**Aufgabe a**: Gib den Abschnitt der Einträge von der Zeile mit "Given: Click the Position Title field label" bis einschließlich der Zeile mit "Image resolution: width=951" erneut wieder und tausche dabei "Position Title" gegen "Job Title" aus. Alles Übrige bleibt unverändert.

··· Seitentext

Von Christian Gampert | 26.10.2012
    Dass man mit Fotografie malen kann, das wussten schon die ganz frühen Vertreter des Mediums, die Piktorialisten. Sie wurden bald abgelöst von der Sozial- und Sachfotografie – aber manchmal, zum Beispiel heute, schlägt das Pendel auch wieder zurück. Vor dem Eingang der Münchner Ausstellung hängt ein Bild von Hiroshi Sugimoto, auf dem das Meer und der Himmel in einem weichen, wolkig-hellen Tageslichtweiß aufzugehen scheinen. Es wirkt wie gemalt, es ist Programm – und führt doch in die Irre. Denn die Ausstellung selber ist dann eine Art schwarze Messe, ein dunkler Traum. In den grau gestrichenen und spärlich beleuchteten Kabinetten sehen wir zehn großformatige Schwarz-Weiß-Ansichten nächtlicher Meere irgendwo auf der Welt, von Neufundland bis zur Adria und zwei Berglandschaften.

    Die Meerstücke sind in München hochkant gestellt. Die Aufnahmen wirken dadurch fast abstrakt, ihnen wird jede Romantik ausgetrieben. Der Mond ist nur noch ein kleiner Punkt irgendwo in der Schwärze oder, durch die Langzeitbelichtung, ein schmaler Streifen, der sich im Meer spiegelt. Die Horizontlinie, da, wo Meer und Himmel sich scheiden, führt nun von oben nach unten wie ein Strich, der eine Farbfeldmalerei in zwei Segmente zerlegt. Und überhaupt verbreiten diese sorgsam ausgearbeiteten fotografischen Großdrucke eher die Aura meditativ-religiöser Gemälde, dunkel schimmernde Altäre in der Museumskirche der Postmoderne. Man möchte eine Kerze anzünden, lässt es aber lieber – die Feuerpolizei würde die Andacht stören.
    "Revolution" nennt der japanische Fotograf Hiroshi Sugimoto diese von ihm sorgfältig inszenierte Ausstellung, und das heißt, er möchte unsere Wahrnehmung umwälzen, transformieren, auf sehr alte, versunkene, unbewusste Erinnerungs- und Traumbilder zurückwerfen. Obwohl Sugimoto in Amerika lebt, hat das natürlich mit seiner asiatischen Herkunft zu tun – und mit einem kulturgeschichtlichen Interesse, sagt der Direktor des Museum Brandhorst, Armin Zweite.

······
··· Vorliegende Einträge

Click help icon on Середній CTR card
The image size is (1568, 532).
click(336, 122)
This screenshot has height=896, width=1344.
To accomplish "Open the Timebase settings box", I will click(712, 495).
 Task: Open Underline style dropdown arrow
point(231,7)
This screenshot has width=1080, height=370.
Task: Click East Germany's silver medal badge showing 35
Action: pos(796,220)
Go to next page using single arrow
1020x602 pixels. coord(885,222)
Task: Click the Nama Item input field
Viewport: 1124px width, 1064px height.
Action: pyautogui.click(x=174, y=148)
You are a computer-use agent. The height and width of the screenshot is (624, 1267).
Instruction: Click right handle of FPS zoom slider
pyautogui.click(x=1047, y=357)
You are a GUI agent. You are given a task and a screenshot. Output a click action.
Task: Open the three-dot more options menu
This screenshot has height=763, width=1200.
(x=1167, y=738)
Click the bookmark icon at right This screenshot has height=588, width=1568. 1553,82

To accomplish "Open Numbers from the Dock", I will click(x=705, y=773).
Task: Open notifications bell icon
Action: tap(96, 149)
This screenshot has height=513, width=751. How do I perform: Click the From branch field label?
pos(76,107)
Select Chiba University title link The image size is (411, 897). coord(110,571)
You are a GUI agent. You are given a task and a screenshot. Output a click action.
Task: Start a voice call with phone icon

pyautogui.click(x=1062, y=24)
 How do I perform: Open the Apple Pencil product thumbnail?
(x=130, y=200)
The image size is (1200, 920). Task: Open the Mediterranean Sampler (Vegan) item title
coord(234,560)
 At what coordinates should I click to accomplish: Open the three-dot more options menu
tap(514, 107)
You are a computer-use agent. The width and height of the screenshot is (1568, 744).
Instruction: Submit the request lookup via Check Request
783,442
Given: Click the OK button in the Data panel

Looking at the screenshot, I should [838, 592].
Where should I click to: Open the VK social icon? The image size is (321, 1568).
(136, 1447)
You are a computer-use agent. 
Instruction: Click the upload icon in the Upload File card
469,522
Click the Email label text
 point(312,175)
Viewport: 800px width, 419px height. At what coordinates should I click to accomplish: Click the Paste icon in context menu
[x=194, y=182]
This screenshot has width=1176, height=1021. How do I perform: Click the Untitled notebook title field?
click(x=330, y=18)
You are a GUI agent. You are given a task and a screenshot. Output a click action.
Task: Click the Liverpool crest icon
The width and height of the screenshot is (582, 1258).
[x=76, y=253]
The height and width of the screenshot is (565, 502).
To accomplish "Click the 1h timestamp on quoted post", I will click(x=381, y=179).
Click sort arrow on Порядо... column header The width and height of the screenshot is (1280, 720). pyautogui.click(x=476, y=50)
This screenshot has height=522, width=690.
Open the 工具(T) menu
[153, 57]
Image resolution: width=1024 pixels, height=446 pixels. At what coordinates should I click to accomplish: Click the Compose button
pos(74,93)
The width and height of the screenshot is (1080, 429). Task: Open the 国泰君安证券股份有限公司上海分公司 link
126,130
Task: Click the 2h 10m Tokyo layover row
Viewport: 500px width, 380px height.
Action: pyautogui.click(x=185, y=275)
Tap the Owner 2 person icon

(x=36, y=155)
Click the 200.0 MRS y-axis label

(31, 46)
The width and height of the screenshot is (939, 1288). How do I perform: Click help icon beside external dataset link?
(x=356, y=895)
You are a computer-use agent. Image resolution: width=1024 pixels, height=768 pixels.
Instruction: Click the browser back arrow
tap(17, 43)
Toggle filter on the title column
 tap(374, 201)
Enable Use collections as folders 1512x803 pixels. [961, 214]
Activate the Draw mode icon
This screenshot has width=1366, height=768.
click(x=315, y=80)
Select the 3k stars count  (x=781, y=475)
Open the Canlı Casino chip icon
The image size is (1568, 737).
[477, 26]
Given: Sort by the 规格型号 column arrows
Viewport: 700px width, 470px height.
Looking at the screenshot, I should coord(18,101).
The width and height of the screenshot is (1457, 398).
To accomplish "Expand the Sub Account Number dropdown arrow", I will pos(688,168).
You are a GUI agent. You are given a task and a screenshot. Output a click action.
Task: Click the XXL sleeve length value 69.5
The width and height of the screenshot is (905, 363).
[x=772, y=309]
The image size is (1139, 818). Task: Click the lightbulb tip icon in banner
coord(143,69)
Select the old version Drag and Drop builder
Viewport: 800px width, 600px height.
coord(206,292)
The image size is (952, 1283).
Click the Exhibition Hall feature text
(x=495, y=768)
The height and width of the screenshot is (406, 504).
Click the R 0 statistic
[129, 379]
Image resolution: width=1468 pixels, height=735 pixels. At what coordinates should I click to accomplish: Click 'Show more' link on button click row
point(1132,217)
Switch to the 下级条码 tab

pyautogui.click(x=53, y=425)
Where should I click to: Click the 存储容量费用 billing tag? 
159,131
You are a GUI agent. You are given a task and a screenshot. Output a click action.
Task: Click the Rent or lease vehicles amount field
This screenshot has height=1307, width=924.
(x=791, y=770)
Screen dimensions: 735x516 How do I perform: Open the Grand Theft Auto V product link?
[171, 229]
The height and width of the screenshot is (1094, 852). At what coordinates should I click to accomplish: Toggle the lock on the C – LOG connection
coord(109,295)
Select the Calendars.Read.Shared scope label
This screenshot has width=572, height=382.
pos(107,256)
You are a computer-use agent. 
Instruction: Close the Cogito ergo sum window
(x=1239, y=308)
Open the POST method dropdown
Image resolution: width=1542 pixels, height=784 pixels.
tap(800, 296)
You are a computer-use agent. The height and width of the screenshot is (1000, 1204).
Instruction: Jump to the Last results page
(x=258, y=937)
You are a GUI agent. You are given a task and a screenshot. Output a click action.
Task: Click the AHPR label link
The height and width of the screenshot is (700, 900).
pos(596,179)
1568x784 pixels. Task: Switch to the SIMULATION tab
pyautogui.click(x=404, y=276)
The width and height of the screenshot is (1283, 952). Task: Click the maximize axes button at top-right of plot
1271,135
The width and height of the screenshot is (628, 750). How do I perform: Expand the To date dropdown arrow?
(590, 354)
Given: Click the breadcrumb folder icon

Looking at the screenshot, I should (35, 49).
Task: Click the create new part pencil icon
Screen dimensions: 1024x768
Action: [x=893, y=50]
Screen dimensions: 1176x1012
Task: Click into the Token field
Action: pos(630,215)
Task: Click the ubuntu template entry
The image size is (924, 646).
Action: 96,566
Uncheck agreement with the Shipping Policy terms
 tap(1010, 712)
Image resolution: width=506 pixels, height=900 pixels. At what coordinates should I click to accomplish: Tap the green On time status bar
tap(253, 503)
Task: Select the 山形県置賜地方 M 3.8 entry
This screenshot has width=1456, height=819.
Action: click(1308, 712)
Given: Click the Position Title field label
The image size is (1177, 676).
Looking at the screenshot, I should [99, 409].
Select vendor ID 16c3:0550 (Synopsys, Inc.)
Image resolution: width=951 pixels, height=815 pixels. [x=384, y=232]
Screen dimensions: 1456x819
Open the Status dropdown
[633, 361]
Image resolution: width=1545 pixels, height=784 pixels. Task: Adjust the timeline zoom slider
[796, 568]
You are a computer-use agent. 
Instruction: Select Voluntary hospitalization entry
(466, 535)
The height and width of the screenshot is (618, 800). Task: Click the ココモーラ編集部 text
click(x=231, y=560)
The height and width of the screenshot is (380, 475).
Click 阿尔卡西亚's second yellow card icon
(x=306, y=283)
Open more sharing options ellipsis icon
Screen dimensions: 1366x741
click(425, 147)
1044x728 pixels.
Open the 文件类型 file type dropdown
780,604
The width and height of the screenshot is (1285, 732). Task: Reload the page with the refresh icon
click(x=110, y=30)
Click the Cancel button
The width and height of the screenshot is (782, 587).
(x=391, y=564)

······

**Aufgabe b**: Fasse den Absatz des Seitentexts, der mit "Die Meerstücke sind in München hochkant gestellt" beginnt, als kurze Stichpunktliste zusammen und behalte dabei seine wesentlichen Aussagen bei.

**Antwort a**:
Given: Click the Job Title field label
The image size is (1177, 676).
Looking at the screenshot, I should [99, 409].
Select vendor ID 16c3:0550 (Synopsys, Inc.)
Image resolution: width=951 pixels, height=815 pixels. [x=384, y=232]

**Antwort b**:
- Die Meerstücke hängen in München hochkant. Dadurch wirken sie fast abstrakt und ohne jede Romantik.
- Der Mond erscheint nur als kleiner Punkt in der Schwärze. Durch die Langzeitbelichtung wird er auch zu einem schmalen Streifen, der sich im Meer spiegelt.
- Die Horizontlinie verläuft von oben nach unten. Wie ein Strich zerlegt sie eine Farbfeldmalerei in zwei Segmente.
- Die Großdrucke haben die Aura meditativ-religiöser Gemälde und wirken wie dunkel schimmernde Altäre in der Museumskirche der Postmoderne.
- Man möchte eine Kerze anzünden, lässt es aber, weil die Feuerpolizei die Andacht stören würde.